My International Day for Biodiversity

Unknown Wales was the title of the conference hosted in Cardiff by the National Museum and organised together with the Wildlife Trusts of South and West Wales. My job, together with Geoff Gibbs, was to promote Natur Cymru at the event, which was on the nearest Saturday to the UN’s International Day for Biodiversity.

Over 1700 people walked through the museum doors and ten of them signed up to become subscribers; a good result for us and them we hope. Other participants provided all sorts of wonders. I enjoyed watching a man from the museum feeding tasty treats to a table full of carnivorous plants, carefully placing a woodlouse into the open mouth of a hungry plant. By the end of the afternoon the plants were well stuffed and fast asleep. On the next stand was a beautifully restored ichthyosaurus skull, discovered at Penarth, and recently acquired by the museum; the skull was good but it was the enthusiasm of the museum staff which brought it to life, highlighting amongst other things an ammonite in its eye. Stars of the show were the two slow worms on the Flat Holm stand – they seemed to relish the attention, gracefully moving around the keeper’s fingers and flicking out their tongues.

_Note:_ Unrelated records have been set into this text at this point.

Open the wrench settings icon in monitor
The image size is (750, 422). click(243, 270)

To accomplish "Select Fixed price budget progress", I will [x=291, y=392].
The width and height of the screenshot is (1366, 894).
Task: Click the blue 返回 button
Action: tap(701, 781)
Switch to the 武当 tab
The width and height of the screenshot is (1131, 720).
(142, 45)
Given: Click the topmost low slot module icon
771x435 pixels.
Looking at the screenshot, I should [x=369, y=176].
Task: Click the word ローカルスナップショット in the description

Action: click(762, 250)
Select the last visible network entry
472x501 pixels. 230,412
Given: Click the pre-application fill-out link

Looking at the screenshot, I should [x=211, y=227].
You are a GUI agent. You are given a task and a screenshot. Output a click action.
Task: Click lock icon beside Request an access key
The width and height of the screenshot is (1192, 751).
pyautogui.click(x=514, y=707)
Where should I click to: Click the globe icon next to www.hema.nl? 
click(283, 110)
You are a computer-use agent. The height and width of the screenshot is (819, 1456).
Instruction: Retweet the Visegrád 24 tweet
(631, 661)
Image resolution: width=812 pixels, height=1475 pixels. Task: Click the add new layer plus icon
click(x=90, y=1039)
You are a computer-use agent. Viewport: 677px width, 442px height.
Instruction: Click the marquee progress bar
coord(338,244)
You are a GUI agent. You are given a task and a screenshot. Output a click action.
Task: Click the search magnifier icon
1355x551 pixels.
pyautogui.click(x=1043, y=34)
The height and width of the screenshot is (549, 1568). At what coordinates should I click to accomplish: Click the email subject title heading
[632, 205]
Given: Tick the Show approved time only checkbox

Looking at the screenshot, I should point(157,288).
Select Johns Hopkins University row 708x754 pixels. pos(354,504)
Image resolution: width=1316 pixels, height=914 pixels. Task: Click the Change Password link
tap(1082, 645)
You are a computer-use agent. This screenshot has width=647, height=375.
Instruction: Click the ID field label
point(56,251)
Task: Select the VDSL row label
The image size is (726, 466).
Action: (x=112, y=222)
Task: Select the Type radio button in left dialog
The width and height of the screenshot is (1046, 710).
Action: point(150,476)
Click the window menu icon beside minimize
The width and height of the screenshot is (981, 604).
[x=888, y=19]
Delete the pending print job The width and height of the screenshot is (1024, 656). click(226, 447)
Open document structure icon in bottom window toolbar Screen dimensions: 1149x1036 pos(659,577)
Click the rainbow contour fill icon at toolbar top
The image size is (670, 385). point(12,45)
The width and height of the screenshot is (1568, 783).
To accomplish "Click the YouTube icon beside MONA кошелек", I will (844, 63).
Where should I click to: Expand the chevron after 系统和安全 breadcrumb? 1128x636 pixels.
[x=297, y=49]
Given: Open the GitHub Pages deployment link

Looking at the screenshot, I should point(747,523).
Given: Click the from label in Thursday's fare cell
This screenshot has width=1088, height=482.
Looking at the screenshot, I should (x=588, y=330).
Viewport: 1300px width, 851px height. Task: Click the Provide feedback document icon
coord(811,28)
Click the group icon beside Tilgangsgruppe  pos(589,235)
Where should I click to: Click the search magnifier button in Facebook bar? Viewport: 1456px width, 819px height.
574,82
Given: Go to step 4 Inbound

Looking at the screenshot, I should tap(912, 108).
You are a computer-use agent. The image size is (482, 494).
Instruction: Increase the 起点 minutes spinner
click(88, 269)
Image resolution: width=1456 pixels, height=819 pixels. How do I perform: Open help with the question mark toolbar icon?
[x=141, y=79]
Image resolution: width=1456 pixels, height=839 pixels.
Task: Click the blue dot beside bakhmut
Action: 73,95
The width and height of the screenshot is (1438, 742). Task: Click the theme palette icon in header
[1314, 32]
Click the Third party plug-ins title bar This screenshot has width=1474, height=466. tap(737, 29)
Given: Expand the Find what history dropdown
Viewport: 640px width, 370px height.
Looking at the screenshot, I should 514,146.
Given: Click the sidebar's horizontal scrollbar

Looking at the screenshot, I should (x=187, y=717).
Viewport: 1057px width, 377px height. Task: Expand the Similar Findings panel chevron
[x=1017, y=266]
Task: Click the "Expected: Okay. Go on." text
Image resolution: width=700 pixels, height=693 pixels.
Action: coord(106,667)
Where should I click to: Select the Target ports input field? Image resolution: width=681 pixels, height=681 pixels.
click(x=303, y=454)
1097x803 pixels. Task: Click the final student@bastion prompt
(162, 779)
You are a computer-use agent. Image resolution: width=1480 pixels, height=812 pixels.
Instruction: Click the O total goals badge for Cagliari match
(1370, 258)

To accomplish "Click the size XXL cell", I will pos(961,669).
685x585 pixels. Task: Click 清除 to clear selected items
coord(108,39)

After lunch I took a break, while Geoff took charge of the stand, and enjoyed two of the day’s seven lectures. Paul Kay’s photographs of marine fishes from around the Welsh coast were spectacular; he was able to coherently explain the finer points of differentiating between seventeen different species of goby! Paul is an advocate of photography for identification purposes as opposed to killing fish for analysis. I enjoyed listening to Vaughn Matthews from the Wildlife Trusts reporting back on a project to monitor the degree to which Tir Gofal had benefitted brown hares and water voles. Unless I missed a slide it seems, depressingly so, that Tir Gofal measures resulted in no significant improvements.

I drove the 150 miles back to Snowdonia and, after a bite to eat, took our dog for a walk. There was a noisy commotion high up in a Scots pine as resident crows shoved a young tawny owl off a branch. It spiralled to the ground in front of our barn and the crows swooped down upon it. We ran to scare off the black devils but we too must have looked threatening and baby owl did a pathetic, downhill glide into some reeds. Once more the crows attacked and we had to chase them away.

It was lying flat, looking pathetic, struggling to keep its eyes half open ... what to do? I tried to get it into a cardboard box as a temporary safe haven but, once again, baby owl sparked into life and managed a fifty metre horizontal flight to beneath the low hanging branches of a willow.  I watched for a while to check the crows had not seen or had lost interest and that seemed to be the case.

After dark I followed my ears uphill to Campbell’s Platform, on the Ffestiniog Railway overlooking the Scots pine, and listened to the plaintive calls of two young tawny owls calling out for food. Hopefully one of them was my rescued owl, my real contribution of the day for international biodiversity.